[[ RECORDED DATA open ]]

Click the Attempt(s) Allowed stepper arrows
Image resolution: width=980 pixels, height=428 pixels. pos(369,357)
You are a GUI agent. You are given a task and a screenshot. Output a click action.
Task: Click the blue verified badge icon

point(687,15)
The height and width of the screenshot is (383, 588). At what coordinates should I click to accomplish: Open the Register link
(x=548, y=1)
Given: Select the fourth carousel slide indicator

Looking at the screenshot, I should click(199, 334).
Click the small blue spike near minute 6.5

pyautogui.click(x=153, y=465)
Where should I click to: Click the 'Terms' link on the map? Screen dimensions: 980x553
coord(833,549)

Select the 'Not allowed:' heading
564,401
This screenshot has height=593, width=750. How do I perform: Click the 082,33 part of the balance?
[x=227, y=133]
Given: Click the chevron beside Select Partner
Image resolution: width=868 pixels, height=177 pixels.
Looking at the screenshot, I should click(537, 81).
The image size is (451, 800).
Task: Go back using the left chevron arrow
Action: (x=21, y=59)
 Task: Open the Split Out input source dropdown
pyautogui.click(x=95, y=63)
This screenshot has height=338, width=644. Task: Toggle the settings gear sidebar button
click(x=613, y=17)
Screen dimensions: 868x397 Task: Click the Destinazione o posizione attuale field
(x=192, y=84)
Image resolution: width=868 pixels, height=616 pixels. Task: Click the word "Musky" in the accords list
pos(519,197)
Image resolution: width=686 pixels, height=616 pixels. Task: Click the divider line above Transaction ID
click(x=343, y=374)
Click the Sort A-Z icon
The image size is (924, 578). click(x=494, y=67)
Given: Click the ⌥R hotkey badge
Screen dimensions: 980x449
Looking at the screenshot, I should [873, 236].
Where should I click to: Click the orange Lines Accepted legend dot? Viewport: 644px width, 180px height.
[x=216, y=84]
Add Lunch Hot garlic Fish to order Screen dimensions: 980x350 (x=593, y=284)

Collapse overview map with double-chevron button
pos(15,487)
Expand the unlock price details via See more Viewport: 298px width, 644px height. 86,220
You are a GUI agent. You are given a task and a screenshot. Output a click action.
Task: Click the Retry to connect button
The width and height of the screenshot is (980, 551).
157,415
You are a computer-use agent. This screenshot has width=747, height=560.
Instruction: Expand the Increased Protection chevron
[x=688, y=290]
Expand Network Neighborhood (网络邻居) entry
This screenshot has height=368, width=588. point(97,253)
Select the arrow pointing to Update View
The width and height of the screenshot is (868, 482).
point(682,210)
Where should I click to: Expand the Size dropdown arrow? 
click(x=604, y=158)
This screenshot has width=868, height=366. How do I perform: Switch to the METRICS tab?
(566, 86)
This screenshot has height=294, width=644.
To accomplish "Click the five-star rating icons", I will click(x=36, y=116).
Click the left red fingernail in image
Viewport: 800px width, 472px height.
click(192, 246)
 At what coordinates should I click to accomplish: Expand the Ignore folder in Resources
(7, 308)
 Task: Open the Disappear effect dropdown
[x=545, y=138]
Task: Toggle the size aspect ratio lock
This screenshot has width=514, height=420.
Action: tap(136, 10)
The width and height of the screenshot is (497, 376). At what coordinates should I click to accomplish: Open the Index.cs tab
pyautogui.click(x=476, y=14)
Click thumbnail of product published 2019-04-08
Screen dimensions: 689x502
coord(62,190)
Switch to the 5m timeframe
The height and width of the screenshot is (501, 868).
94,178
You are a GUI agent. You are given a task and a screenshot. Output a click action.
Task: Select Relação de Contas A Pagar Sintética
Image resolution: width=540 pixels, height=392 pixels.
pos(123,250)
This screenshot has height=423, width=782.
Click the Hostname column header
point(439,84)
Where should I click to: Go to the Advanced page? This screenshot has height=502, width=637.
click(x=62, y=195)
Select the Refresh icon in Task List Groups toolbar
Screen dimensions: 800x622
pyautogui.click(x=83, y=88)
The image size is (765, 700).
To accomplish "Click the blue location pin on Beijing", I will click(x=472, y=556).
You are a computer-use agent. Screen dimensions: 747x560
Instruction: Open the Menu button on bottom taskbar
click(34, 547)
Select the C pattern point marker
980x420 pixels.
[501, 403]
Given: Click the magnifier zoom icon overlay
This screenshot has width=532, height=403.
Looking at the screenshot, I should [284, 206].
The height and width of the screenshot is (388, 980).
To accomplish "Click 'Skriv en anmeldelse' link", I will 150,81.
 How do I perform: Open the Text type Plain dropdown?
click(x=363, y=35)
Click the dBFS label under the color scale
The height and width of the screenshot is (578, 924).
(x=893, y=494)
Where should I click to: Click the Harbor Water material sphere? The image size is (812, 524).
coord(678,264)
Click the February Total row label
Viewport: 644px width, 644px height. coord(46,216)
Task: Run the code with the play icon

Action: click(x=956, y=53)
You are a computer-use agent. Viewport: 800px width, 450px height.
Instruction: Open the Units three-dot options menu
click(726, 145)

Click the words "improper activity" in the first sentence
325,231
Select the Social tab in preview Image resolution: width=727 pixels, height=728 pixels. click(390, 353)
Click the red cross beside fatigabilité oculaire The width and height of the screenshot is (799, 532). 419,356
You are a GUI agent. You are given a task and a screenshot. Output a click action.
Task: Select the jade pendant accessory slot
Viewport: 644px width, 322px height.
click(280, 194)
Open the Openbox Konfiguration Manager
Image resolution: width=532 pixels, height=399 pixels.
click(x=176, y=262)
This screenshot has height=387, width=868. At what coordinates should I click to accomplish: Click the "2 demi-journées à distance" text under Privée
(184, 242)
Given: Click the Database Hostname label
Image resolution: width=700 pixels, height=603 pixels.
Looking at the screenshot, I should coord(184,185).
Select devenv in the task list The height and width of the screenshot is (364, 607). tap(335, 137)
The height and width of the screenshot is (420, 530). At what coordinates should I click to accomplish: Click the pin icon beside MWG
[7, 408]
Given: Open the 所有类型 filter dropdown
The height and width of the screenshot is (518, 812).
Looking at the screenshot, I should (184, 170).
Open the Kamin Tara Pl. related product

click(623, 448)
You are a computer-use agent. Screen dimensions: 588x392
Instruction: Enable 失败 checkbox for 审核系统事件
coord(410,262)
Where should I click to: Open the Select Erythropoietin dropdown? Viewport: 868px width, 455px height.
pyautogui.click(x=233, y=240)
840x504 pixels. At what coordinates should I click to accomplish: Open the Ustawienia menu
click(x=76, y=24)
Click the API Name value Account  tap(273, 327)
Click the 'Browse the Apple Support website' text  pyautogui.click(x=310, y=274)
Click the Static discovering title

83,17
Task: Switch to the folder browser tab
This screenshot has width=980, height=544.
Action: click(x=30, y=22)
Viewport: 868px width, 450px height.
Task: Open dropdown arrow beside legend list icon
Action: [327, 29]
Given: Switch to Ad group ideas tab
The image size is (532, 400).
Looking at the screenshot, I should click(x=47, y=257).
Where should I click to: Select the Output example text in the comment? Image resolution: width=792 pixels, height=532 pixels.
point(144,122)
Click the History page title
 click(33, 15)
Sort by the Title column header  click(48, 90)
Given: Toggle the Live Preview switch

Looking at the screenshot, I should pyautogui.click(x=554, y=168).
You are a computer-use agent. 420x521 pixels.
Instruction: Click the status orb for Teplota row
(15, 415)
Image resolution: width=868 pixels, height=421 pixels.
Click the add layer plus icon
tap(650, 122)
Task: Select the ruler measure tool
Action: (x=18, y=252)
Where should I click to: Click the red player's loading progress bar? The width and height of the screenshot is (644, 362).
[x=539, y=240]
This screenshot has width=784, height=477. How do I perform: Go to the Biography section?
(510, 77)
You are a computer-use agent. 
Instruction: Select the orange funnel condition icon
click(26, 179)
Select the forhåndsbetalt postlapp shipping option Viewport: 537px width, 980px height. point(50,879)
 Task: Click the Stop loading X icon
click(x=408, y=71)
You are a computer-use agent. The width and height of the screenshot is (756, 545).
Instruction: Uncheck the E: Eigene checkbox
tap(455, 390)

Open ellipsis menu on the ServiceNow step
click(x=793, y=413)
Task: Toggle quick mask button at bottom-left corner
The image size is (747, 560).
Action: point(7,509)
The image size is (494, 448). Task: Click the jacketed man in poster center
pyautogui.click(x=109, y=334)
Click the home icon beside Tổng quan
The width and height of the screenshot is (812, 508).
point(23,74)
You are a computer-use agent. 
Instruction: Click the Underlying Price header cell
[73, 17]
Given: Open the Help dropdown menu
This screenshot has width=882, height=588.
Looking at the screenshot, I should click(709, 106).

[[ RECORDED DATA closed ]]

● **TASK TO COMPLETE**
All that is wanted is an exact copy of the lines above from the one with "Select the 'Not allowed:' heading" through the one with "Expand the unlock", with both ends included.

● **ANSWER TO THE EXERCISE**
Select the 'Not allowed:' heading
564,401
This screenshot has height=593, width=750. How do I perform: Click the 082,33 part of the balance?
[x=227, y=133]
Given: Click the chevron beside Select Partner
Image resolution: width=868 pixels, height=177 pixels.
Looking at the screenshot, I should click(537, 81).
The image size is (451, 800).
Task: Go back using the left chevron arrow
Action: (x=21, y=59)
 Task: Open the Split Out input source dropdown
pyautogui.click(x=95, y=63)
This screenshot has height=338, width=644. Task: Toggle the settings gear sidebar button
click(x=613, y=17)
Screen dimensions: 868x397 Task: Click the Destinazione o posizione attuale field
(x=192, y=84)
Image resolution: width=868 pixels, height=616 pixels. Task: Click the word "Musky" in the accords list
pos(519,197)
Image resolution: width=686 pixels, height=616 pixels. Task: Click the divider line above Transaction ID
click(x=343, y=374)
Click the Sort A-Z icon
The image size is (924, 578). click(x=494, y=67)
Given: Click the ⌥R hotkey badge
Screen dimensions: 980x449
Looking at the screenshot, I should [873, 236].
Where should I click to: Click the orange Lines Accepted legend dot? Viewport: 644px width, 180px height.
[x=216, y=84]
Add Lunch Hot garlic Fish to order Screen dimensions: 980x350 (x=593, y=284)

Collapse overview map with double-chevron button
pos(15,487)
Expand the unlock price details via See more Viewport: 298px width, 644px height. 86,220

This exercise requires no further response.